Collected data
━━━━━━

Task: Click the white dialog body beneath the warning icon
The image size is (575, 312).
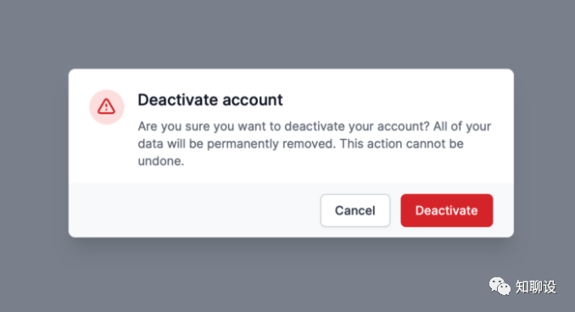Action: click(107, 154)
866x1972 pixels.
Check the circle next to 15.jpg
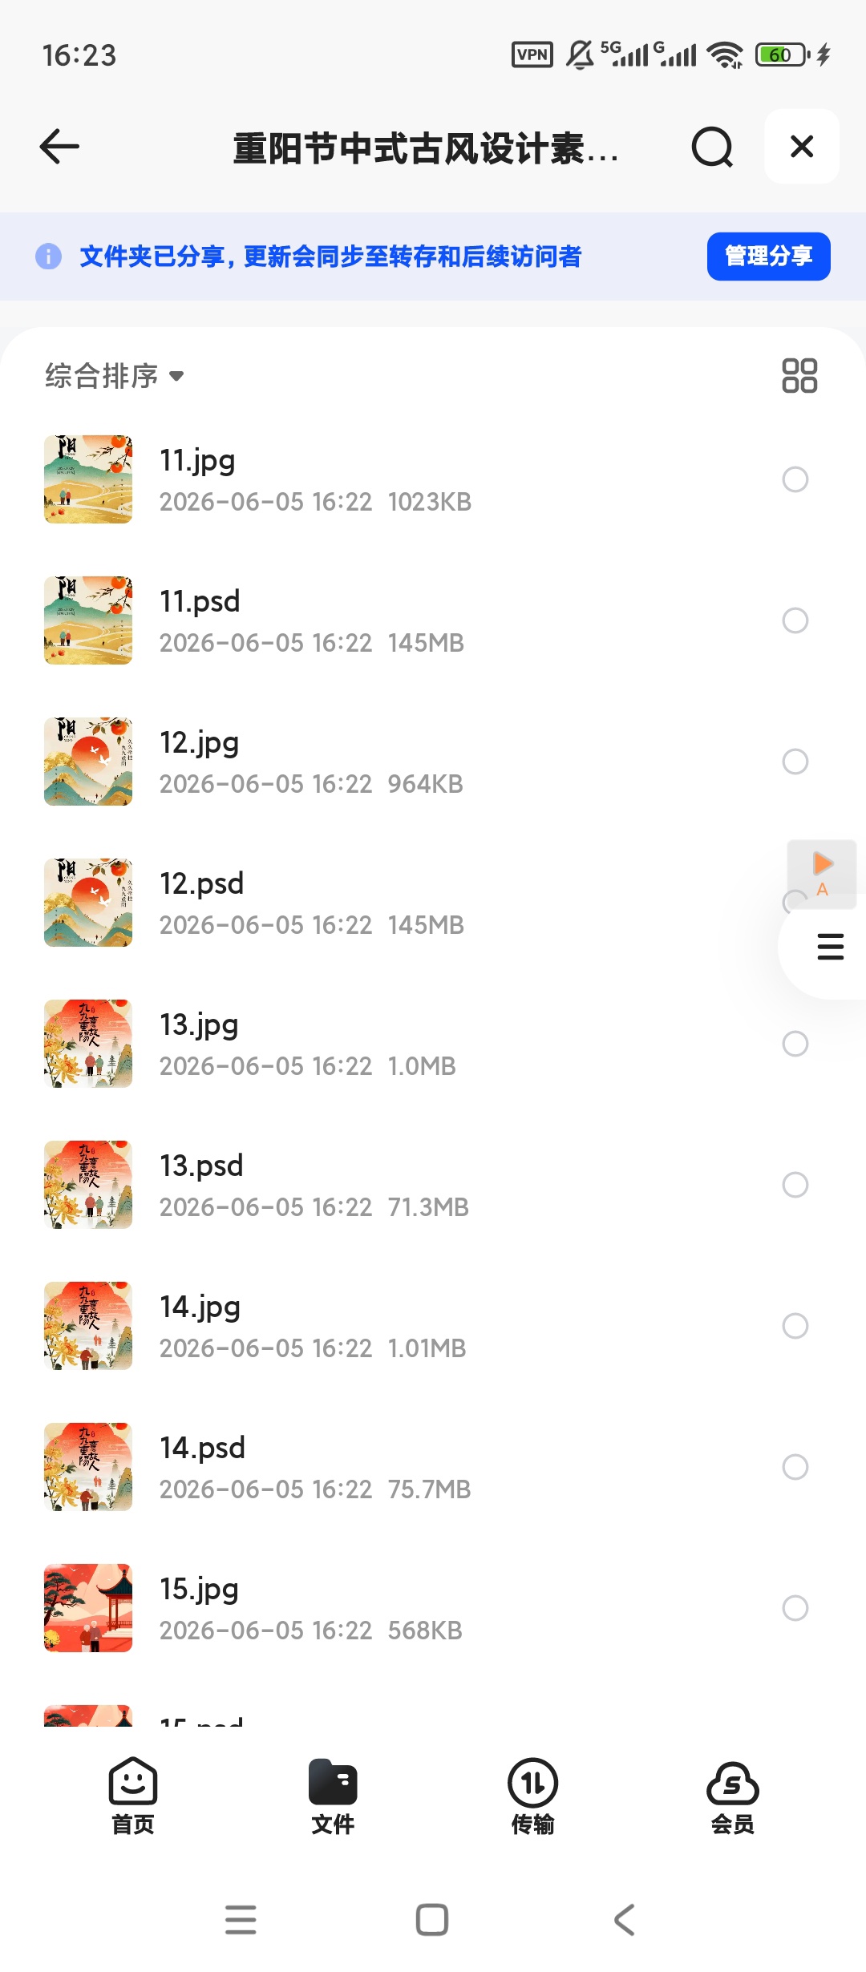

━━━━━━

◆ **ABOUT THIS TASK**
The task calls for all records to be set down precisely, excluding any images.

◆ **EXERCISE RESPONSE**
Task: Click the white dialog body beneath the warning icon
The image size is (575, 312).
Action: click(107, 154)
866x1972 pixels.
Check the circle next to 15.jpg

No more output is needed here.